Instruction: Revise the part of the records that opens with the line containing "Given: Choose Expedited SpeedPAK 5 to 9 days" and closes with the line containing "pos(228,27)", replacing "Sequencer" with "Scheduler" and leaving all else unchanged. Return only those lines.

Records supplied:
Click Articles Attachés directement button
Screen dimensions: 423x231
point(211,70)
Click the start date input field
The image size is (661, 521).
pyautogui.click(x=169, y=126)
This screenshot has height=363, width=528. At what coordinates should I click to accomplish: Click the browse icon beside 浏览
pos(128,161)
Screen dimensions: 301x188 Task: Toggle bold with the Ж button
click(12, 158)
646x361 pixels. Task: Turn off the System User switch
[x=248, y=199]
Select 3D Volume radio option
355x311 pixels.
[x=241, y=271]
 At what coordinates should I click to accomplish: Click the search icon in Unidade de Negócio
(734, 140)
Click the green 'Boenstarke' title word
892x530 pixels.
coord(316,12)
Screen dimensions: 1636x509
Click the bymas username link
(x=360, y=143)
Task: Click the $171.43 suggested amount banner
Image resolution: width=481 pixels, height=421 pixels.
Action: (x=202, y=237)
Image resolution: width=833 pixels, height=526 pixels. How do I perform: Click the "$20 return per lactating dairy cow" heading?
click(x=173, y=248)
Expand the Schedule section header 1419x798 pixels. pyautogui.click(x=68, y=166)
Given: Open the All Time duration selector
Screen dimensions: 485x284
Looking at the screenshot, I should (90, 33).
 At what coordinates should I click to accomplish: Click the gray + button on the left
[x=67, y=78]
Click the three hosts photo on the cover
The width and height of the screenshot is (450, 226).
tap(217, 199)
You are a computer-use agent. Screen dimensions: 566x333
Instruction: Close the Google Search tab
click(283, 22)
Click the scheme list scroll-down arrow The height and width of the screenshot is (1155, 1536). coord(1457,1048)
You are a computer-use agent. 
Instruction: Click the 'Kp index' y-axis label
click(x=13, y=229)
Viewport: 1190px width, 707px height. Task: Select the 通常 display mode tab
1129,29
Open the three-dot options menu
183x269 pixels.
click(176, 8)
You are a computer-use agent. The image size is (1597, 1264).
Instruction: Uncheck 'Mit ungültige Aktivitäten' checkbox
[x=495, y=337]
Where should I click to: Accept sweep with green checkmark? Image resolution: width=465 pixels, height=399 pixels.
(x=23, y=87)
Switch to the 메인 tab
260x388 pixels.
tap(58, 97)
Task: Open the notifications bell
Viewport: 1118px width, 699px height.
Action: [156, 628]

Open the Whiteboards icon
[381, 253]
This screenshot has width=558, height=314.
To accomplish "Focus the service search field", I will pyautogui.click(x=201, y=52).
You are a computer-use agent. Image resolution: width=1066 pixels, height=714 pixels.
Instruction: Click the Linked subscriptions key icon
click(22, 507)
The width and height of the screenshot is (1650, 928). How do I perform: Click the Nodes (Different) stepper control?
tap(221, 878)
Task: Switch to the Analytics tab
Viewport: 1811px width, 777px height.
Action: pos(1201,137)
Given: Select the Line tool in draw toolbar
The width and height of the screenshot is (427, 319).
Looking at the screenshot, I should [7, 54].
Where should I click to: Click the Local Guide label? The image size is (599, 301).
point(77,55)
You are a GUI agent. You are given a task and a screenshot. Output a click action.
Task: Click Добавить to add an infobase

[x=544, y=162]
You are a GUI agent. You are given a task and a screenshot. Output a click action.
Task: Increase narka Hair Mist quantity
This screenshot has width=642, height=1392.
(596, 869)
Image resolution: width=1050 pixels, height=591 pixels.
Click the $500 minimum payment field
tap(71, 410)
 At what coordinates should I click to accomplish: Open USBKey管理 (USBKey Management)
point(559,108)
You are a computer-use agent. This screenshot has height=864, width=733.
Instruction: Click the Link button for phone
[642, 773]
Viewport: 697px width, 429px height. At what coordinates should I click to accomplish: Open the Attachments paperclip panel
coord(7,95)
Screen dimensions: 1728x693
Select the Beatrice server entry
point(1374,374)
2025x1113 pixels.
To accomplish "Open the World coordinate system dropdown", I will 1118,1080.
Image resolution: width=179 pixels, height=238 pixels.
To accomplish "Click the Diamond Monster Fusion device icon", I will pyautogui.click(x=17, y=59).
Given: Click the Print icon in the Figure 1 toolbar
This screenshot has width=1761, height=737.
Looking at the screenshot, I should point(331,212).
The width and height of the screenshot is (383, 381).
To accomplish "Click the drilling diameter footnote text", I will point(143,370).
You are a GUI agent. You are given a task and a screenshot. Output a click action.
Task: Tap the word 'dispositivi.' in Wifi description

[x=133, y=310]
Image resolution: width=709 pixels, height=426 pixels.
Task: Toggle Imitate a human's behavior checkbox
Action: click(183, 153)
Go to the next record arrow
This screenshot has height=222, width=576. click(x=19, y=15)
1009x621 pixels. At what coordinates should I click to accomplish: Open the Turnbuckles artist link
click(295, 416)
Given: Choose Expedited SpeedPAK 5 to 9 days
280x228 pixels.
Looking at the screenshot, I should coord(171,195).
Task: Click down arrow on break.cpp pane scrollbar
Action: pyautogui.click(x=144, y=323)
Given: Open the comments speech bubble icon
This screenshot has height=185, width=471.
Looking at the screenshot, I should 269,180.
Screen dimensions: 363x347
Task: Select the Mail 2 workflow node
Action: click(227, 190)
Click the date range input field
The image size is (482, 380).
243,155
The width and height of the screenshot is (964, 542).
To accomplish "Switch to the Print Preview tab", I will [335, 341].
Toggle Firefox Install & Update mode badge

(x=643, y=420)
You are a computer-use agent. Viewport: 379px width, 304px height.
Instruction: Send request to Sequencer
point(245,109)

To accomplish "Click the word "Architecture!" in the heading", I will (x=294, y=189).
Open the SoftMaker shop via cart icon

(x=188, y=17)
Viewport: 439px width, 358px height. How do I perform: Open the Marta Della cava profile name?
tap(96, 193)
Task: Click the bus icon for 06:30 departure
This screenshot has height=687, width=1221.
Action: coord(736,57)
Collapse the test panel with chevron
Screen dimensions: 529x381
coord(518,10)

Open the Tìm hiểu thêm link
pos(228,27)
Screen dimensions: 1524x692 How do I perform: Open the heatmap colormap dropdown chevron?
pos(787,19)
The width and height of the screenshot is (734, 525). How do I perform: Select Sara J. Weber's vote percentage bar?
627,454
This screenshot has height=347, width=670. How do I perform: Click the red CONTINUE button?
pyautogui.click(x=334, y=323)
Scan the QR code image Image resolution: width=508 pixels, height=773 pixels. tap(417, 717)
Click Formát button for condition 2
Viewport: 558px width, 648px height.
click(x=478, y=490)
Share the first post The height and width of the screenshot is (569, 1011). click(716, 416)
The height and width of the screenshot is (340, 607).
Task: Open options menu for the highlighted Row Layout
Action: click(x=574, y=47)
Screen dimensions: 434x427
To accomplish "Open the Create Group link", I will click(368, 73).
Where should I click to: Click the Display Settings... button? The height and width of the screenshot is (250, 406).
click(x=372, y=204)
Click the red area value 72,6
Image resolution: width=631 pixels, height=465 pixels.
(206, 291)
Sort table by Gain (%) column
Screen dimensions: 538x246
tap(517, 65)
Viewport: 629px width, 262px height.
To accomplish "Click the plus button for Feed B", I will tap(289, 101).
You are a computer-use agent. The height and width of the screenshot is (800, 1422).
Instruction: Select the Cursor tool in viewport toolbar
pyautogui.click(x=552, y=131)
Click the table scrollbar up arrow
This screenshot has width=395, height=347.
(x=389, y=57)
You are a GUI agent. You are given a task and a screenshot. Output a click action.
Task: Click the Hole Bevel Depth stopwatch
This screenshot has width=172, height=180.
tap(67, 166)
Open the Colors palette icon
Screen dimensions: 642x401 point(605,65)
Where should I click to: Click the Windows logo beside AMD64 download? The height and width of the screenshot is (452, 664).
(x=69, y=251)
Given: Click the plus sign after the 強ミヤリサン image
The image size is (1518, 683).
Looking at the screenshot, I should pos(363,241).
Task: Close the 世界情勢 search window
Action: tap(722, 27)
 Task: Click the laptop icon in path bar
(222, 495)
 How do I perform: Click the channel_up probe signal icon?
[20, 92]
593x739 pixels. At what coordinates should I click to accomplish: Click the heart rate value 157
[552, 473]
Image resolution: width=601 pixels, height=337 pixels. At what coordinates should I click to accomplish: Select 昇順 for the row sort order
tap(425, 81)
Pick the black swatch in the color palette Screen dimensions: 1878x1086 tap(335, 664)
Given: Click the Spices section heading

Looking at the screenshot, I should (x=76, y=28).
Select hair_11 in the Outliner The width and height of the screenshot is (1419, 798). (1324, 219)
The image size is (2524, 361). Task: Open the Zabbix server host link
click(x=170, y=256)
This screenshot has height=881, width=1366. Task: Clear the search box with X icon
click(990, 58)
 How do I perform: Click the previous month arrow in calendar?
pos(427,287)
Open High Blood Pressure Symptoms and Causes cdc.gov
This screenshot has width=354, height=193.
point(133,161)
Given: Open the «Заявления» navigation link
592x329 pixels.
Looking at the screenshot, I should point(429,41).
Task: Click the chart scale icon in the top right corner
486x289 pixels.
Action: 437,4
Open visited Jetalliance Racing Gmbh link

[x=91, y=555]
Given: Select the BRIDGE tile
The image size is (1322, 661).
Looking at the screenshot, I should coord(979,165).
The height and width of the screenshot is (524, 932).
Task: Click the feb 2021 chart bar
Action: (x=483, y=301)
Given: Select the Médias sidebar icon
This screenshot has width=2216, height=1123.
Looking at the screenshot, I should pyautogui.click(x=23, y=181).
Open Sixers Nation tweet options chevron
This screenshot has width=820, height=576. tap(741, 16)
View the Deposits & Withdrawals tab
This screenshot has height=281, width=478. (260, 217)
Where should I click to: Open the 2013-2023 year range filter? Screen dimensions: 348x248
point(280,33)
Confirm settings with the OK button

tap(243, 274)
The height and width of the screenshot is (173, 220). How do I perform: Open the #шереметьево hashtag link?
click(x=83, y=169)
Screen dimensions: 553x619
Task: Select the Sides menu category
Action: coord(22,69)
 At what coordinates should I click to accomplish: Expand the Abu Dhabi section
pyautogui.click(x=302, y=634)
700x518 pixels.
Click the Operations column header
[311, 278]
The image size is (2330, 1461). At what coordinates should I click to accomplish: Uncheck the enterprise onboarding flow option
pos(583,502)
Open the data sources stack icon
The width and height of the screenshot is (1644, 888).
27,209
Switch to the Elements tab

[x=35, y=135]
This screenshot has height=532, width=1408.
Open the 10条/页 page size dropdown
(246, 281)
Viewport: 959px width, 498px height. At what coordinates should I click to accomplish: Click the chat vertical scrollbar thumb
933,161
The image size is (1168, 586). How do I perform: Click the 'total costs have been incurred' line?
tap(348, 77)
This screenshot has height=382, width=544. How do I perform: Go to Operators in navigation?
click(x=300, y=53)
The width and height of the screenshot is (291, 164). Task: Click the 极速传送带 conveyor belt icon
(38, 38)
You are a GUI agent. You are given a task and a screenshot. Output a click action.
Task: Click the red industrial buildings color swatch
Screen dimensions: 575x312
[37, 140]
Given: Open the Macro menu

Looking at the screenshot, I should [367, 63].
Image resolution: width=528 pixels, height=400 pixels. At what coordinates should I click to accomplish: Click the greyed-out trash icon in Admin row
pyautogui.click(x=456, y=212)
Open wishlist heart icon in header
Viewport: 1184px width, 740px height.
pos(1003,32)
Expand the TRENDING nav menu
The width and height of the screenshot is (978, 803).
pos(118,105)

Expected output:
Given: Choose Expedited SpeedPAK 5 to 9 days
280x228 pixels.
Looking at the screenshot, I should coord(171,195).
Task: Click down arrow on break.cpp pane scrollbar
Action: pyautogui.click(x=144, y=323)
Given: Open the comments speech bubble icon
This screenshot has height=185, width=471.
Looking at the screenshot, I should 269,180.
Screen dimensions: 363x347
Task: Select the Mail 2 workflow node
Action: click(227, 190)
Click the date range input field
The image size is (482, 380).
243,155
The width and height of the screenshot is (964, 542).
To accomplish "Switch to the Print Preview tab", I will [335, 341].
Toggle Firefox Install & Update mode badge

(x=643, y=420)
You are a computer-use agent. Viewport: 379px width, 304px height.
Instruction: Send request to Scheduler
point(245,109)

To accomplish "Click the word "Architecture!" in the heading", I will (x=294, y=189).
Open the SoftMaker shop via cart icon

(x=188, y=17)
Viewport: 439px width, 358px height. How do I perform: Open the Marta Della cava profile name?
tap(96, 193)
Task: Click the bus icon for 06:30 departure
This screenshot has height=687, width=1221.
Action: coord(736,57)
Collapse the test panel with chevron
Screen dimensions: 529x381
coord(518,10)

Open the Tìm hiểu thêm link
pos(228,27)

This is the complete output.